The Daily Telegraph

Claims of blood scandal cover-up after files vanish

Victims and families demand truth from ministers about 950 files that have disappeare­d

- By Sarah Knapton SCIENCE EDITOR

VICTIMS of an NHS blood scandal have accused the Government of a cover-up after it emerged hundreds of files on the medical disaster have gone missing.

Thousands of patients were infected with HIV and hepatitis C via contaminat­ed blood products in the Seventies and Eighties and an inquiry is going on.

However, 950 files on the case have been removed from official archives, a Government Internal Audit Agency (GIAA) investigat­ion revealed.

The agency’s report was released under freedom of informatio­n laws to Jason Evans, whose father died in 1993 after having contracted hepatitis and HIV. The 29-year-old, who is suing the Government for negligence, said the removal of documents “probably goes back decades” and could form part of a government cover-up.

Mr Evans, who runs Factor 8, a campaign group, said ministers had indicated that all papers relating to the scandal had been made public or had been destroyed.

“The revelation­s in this new report prove the ministeria­l statements were not true,” he said. “The question that arises now from victims and families is: why were the files removed, and was this part of a cover-up to prevent them knowing the full truth?” The contaminat­ed blood scandal may have affected as many as 25,000 people. Many had the blood-clotting disorder haemophili­a and needed regular injections of clotting agent Factor VIII, made from human blood plasma.

Britain was running low on supplies and imported products from the US, where prison inmates and others were paid cash for giving blood.

The GIAA report released to Mr Evans and dated Nov 6 last year, said almost 1,000 files relating to blood policy had been checked out by officials. It said: “The records management team has identified that there are c. 450 files relating to blood policy which have been checked out and not returned, and the team is working to recover these.”

It said a group of 500 files was checked out from Department of Health and Social Care archives by “officers from the Department for Education in 2006, and have not been returned”.

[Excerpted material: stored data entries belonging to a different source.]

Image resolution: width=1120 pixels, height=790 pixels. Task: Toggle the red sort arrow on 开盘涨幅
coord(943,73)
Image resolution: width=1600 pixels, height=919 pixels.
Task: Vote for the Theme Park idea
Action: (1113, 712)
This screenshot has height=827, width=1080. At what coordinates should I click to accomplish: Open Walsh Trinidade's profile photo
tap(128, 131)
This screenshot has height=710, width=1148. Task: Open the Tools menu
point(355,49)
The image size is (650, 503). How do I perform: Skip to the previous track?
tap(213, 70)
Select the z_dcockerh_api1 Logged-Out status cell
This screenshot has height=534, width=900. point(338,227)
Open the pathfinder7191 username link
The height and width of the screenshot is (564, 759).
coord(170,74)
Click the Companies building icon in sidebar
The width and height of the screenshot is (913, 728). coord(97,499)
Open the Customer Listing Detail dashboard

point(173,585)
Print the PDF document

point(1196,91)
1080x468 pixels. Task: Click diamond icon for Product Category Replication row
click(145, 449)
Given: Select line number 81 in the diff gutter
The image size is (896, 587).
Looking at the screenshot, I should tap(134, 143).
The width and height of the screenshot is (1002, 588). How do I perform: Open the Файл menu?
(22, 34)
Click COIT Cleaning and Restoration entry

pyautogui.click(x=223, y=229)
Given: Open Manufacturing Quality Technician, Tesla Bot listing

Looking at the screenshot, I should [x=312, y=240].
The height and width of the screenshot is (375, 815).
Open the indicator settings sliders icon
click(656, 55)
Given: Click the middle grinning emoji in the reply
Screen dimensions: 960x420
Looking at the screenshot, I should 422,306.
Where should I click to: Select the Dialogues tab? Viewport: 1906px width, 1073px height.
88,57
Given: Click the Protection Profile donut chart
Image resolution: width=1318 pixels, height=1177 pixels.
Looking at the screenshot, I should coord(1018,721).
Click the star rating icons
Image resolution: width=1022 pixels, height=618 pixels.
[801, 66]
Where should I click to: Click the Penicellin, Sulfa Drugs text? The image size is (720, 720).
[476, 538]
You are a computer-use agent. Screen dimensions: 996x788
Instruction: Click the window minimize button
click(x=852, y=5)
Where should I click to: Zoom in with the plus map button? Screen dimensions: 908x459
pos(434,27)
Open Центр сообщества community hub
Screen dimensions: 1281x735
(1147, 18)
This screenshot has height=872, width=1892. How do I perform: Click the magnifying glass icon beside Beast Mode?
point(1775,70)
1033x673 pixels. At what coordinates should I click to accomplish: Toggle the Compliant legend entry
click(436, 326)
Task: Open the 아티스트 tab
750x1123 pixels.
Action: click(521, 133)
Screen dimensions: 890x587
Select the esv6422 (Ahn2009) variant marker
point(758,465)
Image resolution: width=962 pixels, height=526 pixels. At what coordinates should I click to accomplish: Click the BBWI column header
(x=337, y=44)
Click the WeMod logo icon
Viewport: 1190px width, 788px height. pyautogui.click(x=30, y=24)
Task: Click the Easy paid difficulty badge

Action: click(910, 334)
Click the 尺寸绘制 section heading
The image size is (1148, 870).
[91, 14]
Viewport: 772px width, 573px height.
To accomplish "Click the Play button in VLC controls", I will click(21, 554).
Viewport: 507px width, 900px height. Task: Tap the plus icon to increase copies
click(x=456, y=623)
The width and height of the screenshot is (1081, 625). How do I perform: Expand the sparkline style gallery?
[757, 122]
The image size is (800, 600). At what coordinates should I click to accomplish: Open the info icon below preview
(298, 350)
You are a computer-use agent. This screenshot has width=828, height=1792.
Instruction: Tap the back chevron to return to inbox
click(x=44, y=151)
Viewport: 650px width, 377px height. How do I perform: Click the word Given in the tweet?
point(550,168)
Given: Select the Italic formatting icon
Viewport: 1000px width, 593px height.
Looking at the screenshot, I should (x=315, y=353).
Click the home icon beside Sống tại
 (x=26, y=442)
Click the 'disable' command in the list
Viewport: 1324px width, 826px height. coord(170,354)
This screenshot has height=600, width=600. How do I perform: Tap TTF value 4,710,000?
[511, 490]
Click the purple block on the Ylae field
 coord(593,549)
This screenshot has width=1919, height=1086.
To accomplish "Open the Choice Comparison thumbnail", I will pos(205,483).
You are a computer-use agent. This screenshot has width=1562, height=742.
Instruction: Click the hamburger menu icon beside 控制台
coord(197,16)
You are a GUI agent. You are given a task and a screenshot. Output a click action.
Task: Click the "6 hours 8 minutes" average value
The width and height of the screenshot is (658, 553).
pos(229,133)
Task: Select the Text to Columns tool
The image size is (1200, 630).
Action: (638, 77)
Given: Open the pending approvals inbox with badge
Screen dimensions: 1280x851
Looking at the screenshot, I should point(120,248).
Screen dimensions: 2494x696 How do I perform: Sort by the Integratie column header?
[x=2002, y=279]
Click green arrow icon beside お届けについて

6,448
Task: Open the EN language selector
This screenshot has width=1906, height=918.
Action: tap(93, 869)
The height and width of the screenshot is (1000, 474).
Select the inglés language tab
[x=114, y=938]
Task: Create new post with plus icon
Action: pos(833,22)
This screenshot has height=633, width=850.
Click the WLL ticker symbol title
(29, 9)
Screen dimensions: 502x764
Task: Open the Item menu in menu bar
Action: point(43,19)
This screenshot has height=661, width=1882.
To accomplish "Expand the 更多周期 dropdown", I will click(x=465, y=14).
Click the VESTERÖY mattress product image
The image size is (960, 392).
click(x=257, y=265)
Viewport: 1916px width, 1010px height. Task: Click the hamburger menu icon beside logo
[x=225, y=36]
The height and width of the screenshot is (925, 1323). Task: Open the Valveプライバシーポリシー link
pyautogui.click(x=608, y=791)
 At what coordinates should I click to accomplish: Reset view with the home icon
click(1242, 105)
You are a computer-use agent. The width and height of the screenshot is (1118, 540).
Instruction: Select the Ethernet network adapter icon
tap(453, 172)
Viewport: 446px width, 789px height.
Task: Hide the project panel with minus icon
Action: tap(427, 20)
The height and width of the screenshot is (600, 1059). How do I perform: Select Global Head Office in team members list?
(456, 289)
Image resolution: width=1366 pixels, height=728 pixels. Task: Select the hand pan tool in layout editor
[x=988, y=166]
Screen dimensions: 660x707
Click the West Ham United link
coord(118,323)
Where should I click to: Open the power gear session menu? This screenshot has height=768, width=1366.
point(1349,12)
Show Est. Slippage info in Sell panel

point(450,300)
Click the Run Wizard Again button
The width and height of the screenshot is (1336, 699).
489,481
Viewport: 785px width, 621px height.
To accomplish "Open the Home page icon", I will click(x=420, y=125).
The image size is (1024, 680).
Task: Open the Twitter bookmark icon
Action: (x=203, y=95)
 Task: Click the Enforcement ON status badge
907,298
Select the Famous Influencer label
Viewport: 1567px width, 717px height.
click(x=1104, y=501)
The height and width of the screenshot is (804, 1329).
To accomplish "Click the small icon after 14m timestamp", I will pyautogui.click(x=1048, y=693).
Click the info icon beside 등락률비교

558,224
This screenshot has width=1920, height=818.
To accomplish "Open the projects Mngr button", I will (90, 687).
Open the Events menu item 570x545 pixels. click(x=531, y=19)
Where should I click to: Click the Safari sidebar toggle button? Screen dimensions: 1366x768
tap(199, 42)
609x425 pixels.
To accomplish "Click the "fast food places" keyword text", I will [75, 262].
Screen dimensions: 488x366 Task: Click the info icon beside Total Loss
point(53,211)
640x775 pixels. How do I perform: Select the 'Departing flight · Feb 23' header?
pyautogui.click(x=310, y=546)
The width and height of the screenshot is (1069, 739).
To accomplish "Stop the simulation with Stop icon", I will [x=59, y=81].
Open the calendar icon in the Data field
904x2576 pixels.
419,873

Des Collins, Mr Evans’s solicitor, said: “The sad fact is that despite 1,000 crucial files going ‘missing’, there is very little that will surprise me in relation to the facts in this inquiry. We know there has been a government cover-up. We have clear evidence that vast numbers of documents were removed and not returned.

“We need to get to the bottom of why… exactly what was in the files and what the people who in effect ‘made them disappear’ were trying to hide.”

The Department of Health and Social Care said the majority of files had now been accounted for, but would not disclose the content and did not record why they were checked out.